Please select and copy every line of the items below that contains the word "height", treating uppercase and lowercase as different.

(Records for locating displayed items)
►

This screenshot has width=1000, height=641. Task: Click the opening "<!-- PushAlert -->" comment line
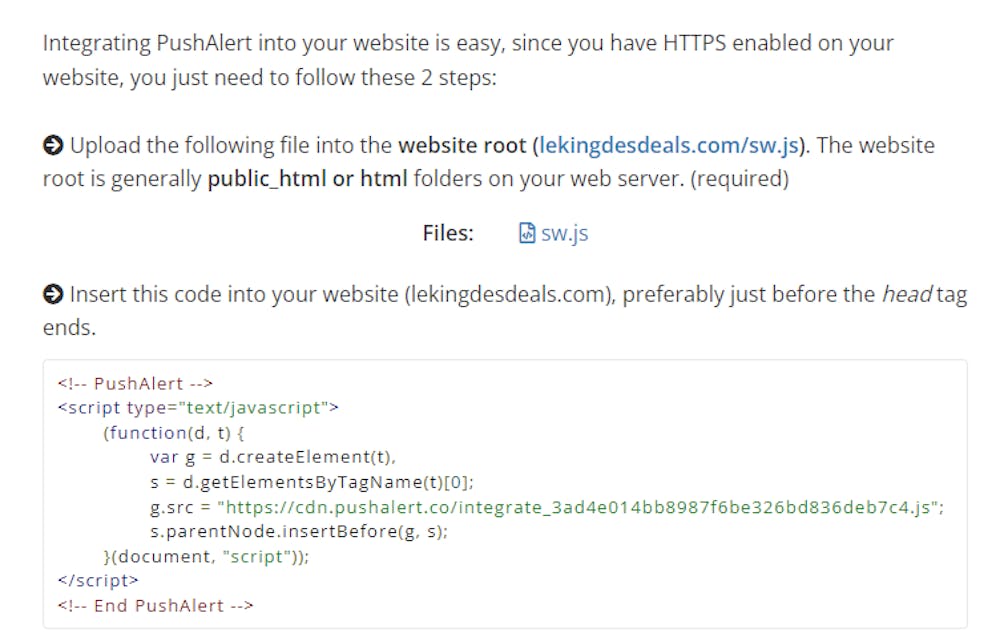pos(135,383)
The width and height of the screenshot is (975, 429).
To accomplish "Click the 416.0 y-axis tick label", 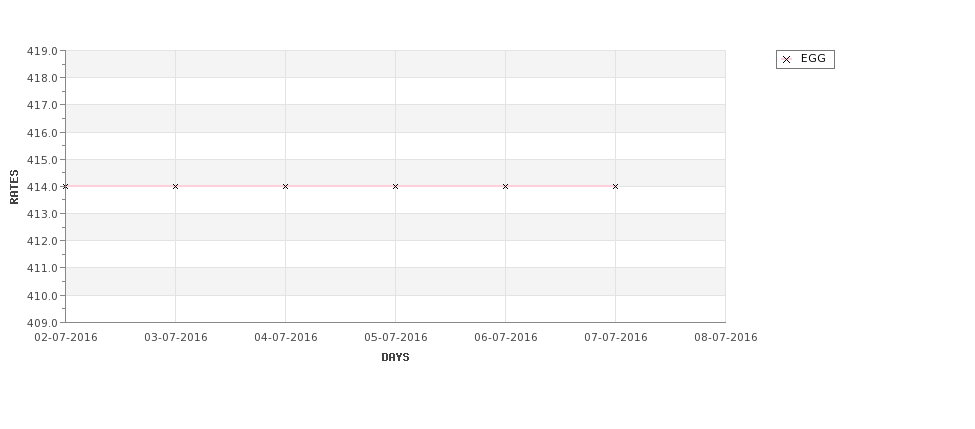I will pyautogui.click(x=42, y=133).
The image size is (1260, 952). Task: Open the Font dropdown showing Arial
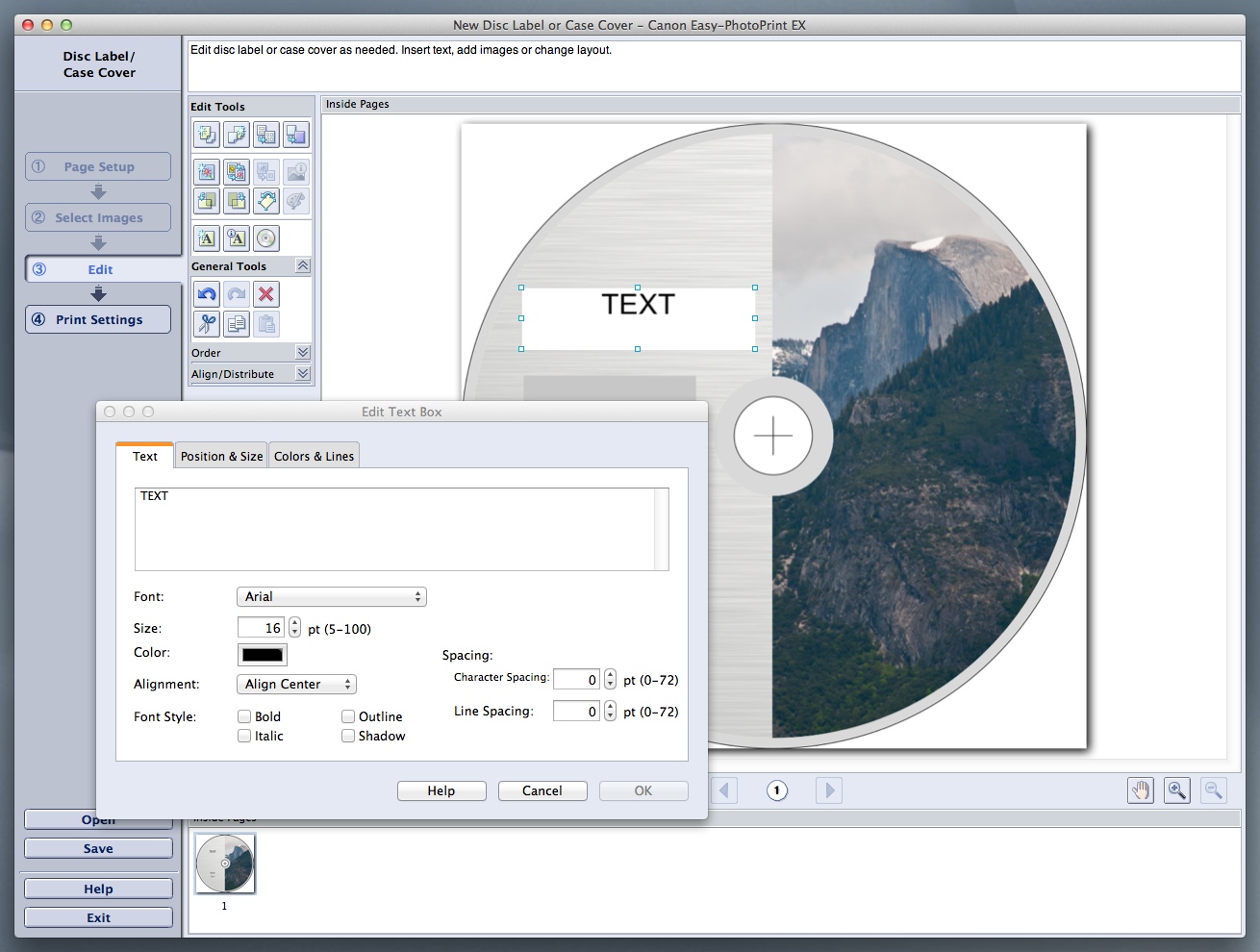331,597
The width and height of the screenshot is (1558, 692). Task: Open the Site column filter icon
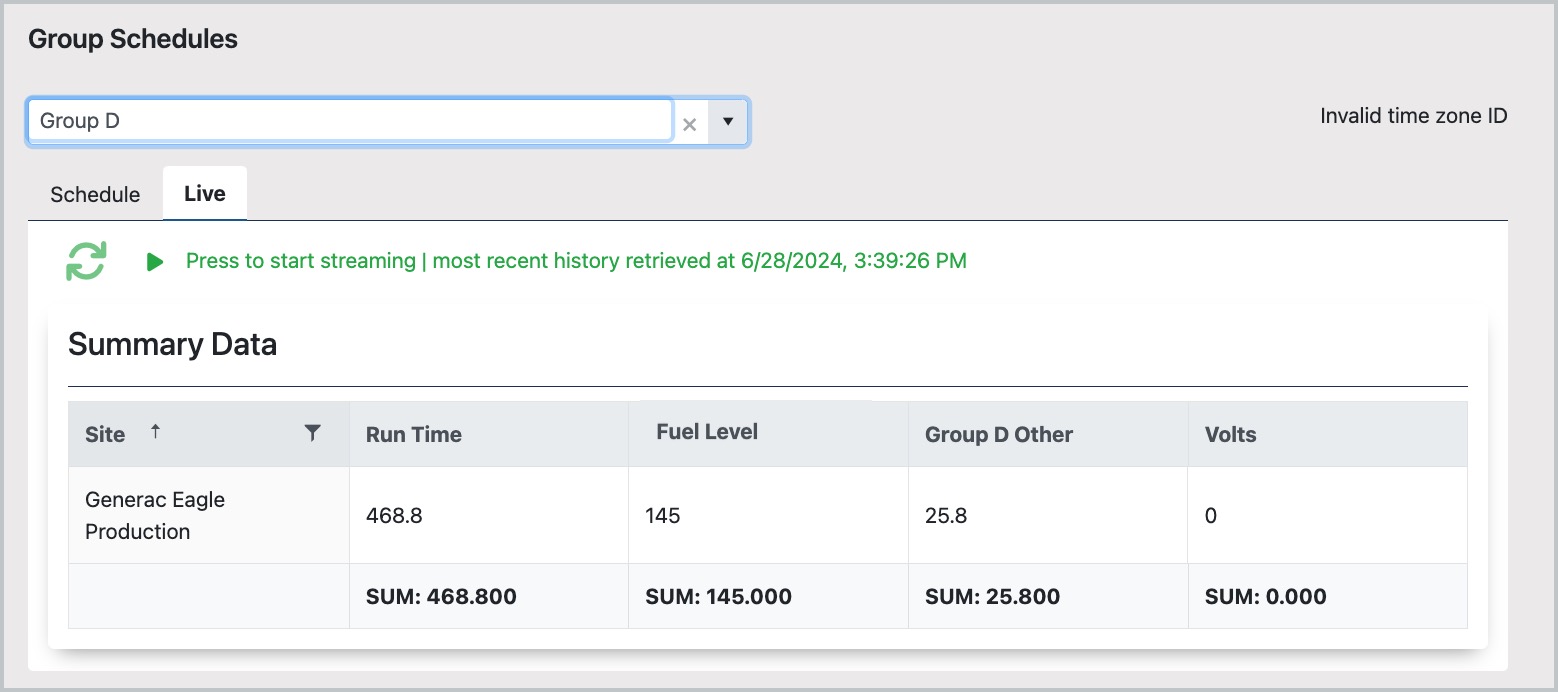click(x=313, y=432)
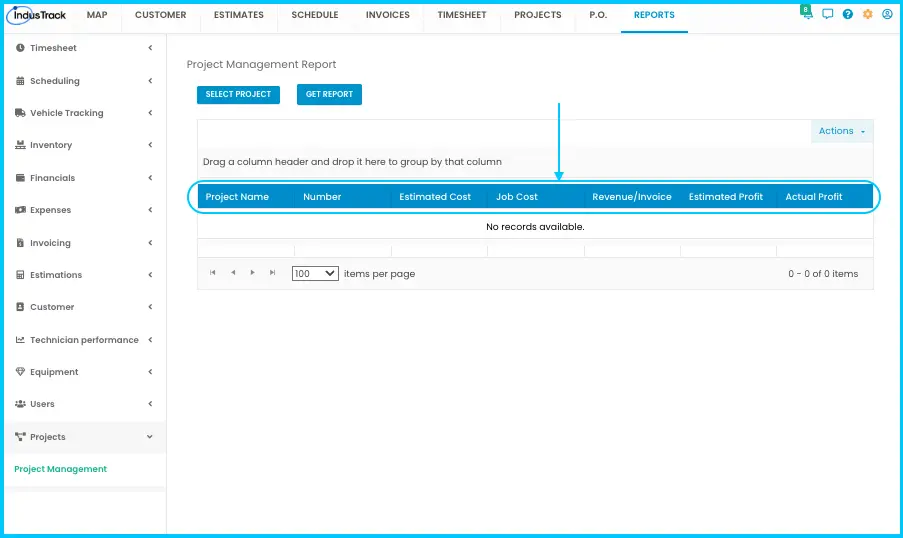
Task: Expand the Vehicle Tracking sidebar section
Action: click(85, 113)
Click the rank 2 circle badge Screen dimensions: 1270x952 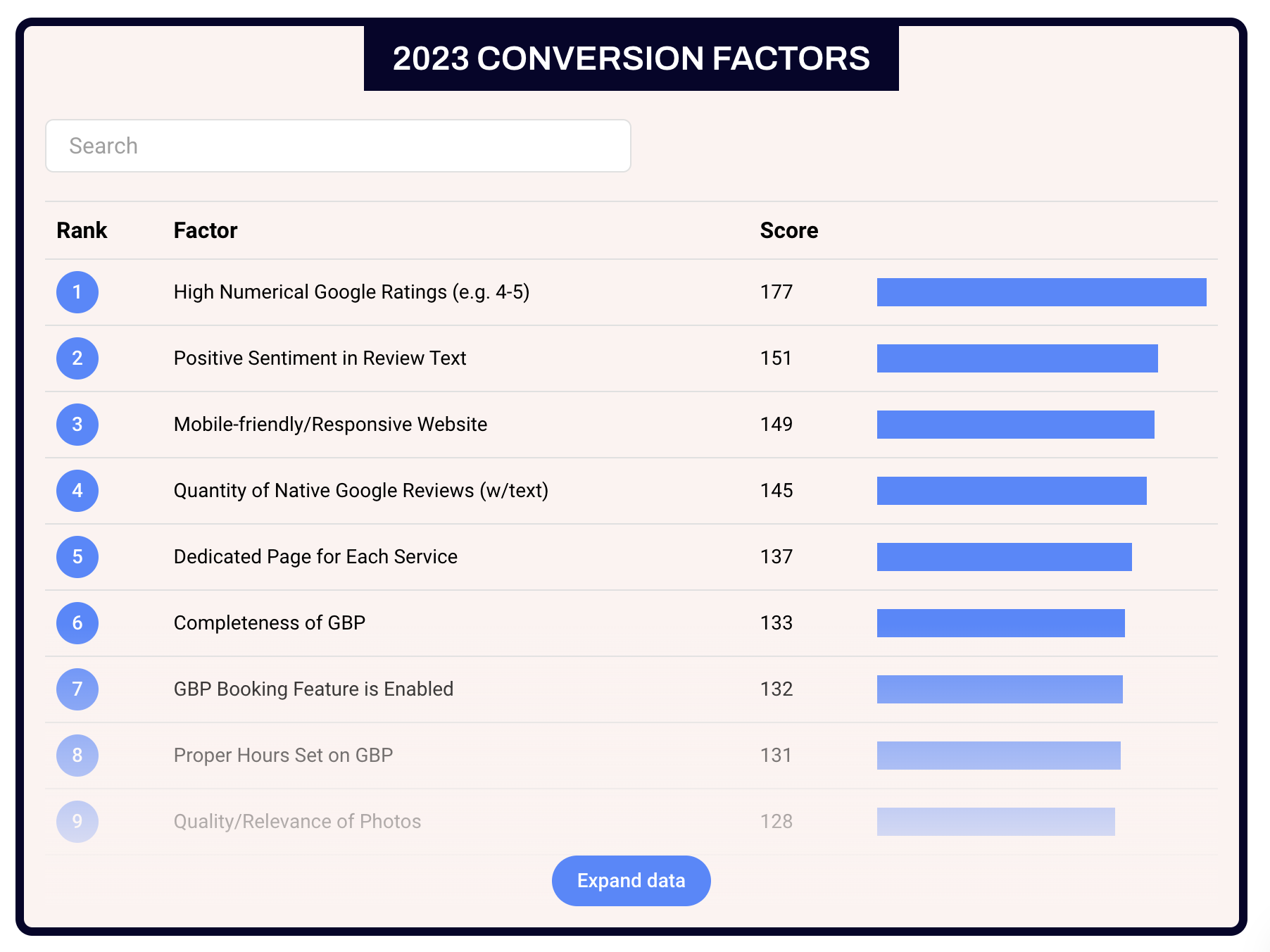click(x=77, y=358)
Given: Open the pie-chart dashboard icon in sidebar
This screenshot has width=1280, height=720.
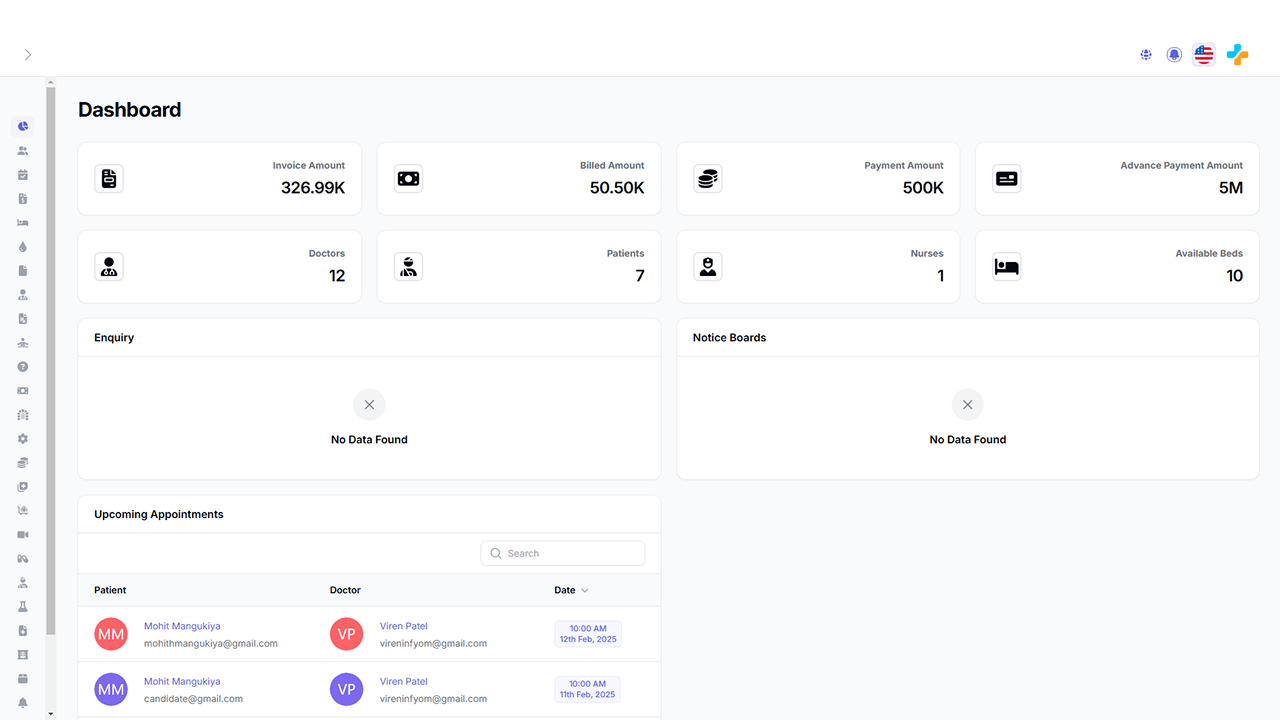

◄

Result for this task ▸
This screenshot has width=1000, height=641. Task: Click the opening "<!-- PushAlert -->" comment line
The width and height of the screenshot is (975, 429).
The width and height of the screenshot is (1558, 692). Task: Open the Site column filter icon
This screenshot has width=1280, height=720.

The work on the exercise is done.